## INSTRUCTION
Reproduce the lines of the listing verbatim, beginning at the line that contains "Switch to the Requisition tab" and continuing through the end of the listing. Leave out the pictures.

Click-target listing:
________________________

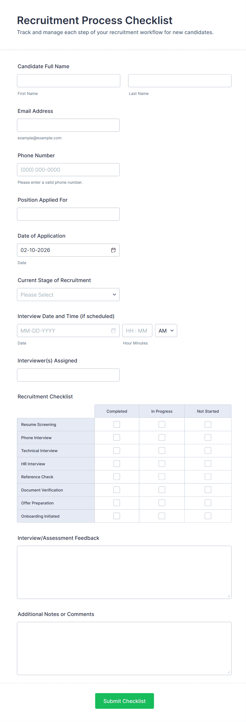Click the Last Name text box

click(x=180, y=81)
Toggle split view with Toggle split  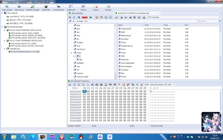point(71,7)
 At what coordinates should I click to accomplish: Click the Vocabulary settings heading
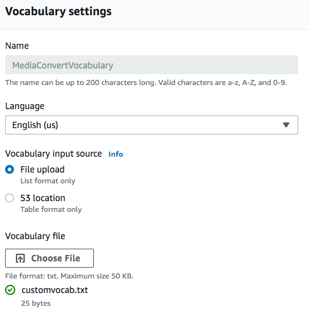pyautogui.click(x=58, y=11)
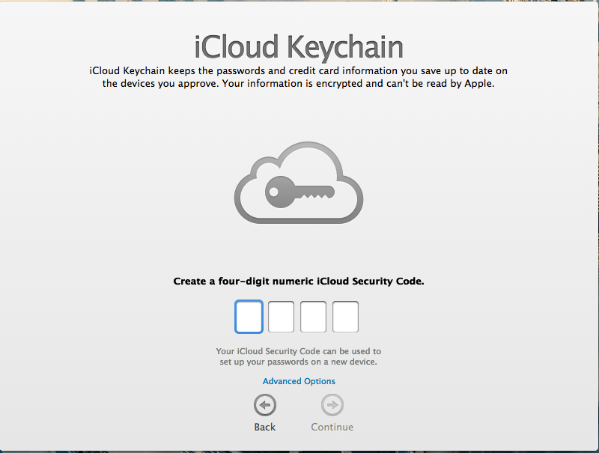Select the fourth security code box

344,316
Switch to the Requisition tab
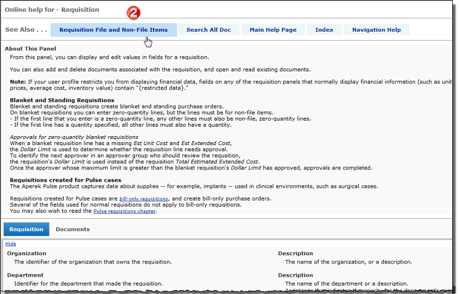The image size is (460, 294). click(x=26, y=229)
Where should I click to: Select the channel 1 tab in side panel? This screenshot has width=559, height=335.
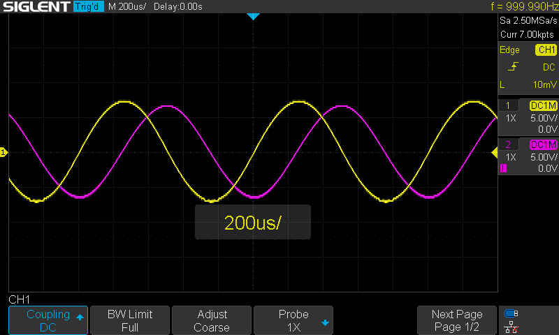(x=509, y=105)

________________________

## TASK RESULT
Switch to the Requisition tab
The image size is (460, 294). click(x=26, y=229)
Where should I click to: Select the channel 1 tab in side panel? This screenshot has width=559, height=335.
(x=509, y=105)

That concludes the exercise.